Electra sits center stage in a green spotlight with a pack of Marlboroughs on the table in front of her. She is surrounded by unmoving men with bloody bandages, in wheelchairs and on hospital beds. "You could say," she observes while looking up and taking a drag on her cigarette, "there is no form of anguish, however terrible, that human beings might not have to bear." It's a near-verbatim quote from Euripides's Orestes, the inspiration for Charles Mee's Orestes 2.0. The script then slips seamlessly back into Mee's original words. "Well," Electra sighs, "there's a way of putting things in order."
But order is not the aim of Mee's frenetic and high-energy play, now at the HERE Arts Center. While Mee makes liberal use of the ancient Greek source text, he also incorporates quotes from Guillaume Apollinaire poems and Soap Opera Digest articles into his own writing. He splices all these pieces together into a gritty and darkly humorous collage of a show that sweeps you into a scene, only to push you out in the next brisk transition.
The play draws on the famous Orestes myth, picking up the story at the height of the action. After discovering that his mother and her lover have killed his father, Agamemnon, the prince Orestes kills them both. Orestes 2.0 raises questions about the role his sister Electra played in goading him to action and about the punishments they each deserve.
Mee writes in verse, and his command of poetry is the driving force in his plays, which range from violent adaptations of Greek classics (Bacchae 2.0) to contemporary love stories like Big Love and True Love. Critics can accept his appropriations of Molière and Shakespeare because Mee's unique metaphors and fluid language are often on par with the established masters. (Another factor that deflects accusations of plagiarism: Mee makes all of his works available online at charlesmee.org and encourages young writers to borrow from the plays.)

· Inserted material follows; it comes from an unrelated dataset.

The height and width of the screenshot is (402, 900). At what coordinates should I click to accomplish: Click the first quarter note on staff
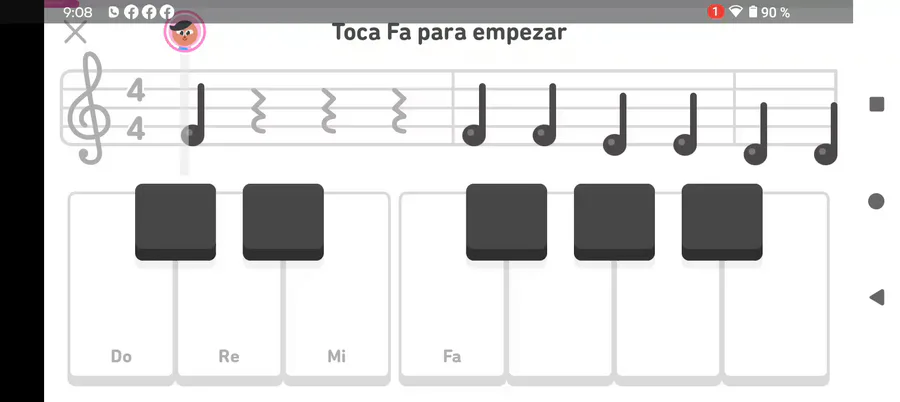(x=193, y=115)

But HERE's production of Orestes 2.0 loses most of Mee's verses in a chaotic competition for volume. The script is by no means calm, but at times director José Zayas seems to lose control of his own stage. The script's themes are loud, but the production bordered on deafening.
Mee calls for a vague setting with hospital beds, and Zayas sets the scene in what appears to be the mental health wing of a veterans' hospital. The problems this raises have nothing to do with the set. In fact, designer Ryan Elliot Kravetz makes effective use of the small stage with a few beds, wheelchairs, and microphones. A strategically angled mirror allows for cinematic bedside scenes, and the connotation-loaded red tape adds dimension to the sparse stage.
The psych ward setting falters because it limits the actors to playing crazy. Orestes and Electra, played by Bobby Moreno and Barrett Doss, respectively, display obvious talents as physical actors as they throw themselves against walls and ease into interpretive dances throughout the show. But their overly stylized speeches are difficult to understand from the start of the play, which is already highly charged following the recent matricide. From there, the emotions and decibel levels only rise, so that by the play's end, more than half of the actor's lines are delivered in incomprehensible shouts.
Although the staging quashes the lead characters' audibility, it does provide an excellent function for a modern-day Greek chorus of nurses and patients. Detached from the central action but elaborating on the environment of a postwar world, their speeches riff on subjects ranging from masturbation to imagination. Particularly engaging is Daniel Manley's lighthearted speech about multiple homicides. But even their words dissipate among the overlapping monologues and a background of recorded techno beats.
The choice to prioritize emotion over language in the play sacrifices more than just the script's poetry. Mee's relevant themes about state corruption and his subtle satire aimed at a hotheaded rising generation are lost in the literal fog that covers the stage. The green lights and smoke machine may transport you to another world, but they deny how similar this world is to our own.
At times the production seemed to carry the audience into a war zone. In one of the many climaxes in the second half, an overly excited actor nearly stepped off the stage, smashing a footlight with his boot and scattering glass off the stage. At another moment, an overhead speaker visibly shook with the radio voice-over it was projecting, threatening the closely seated audience. While Mee's script blurs the distinctions between ancient Greece and American society, Zayas's production sometimes blurs the chaos in the script with the confusion onstage. The results may ring in your ears more than they resonate in your thoughts.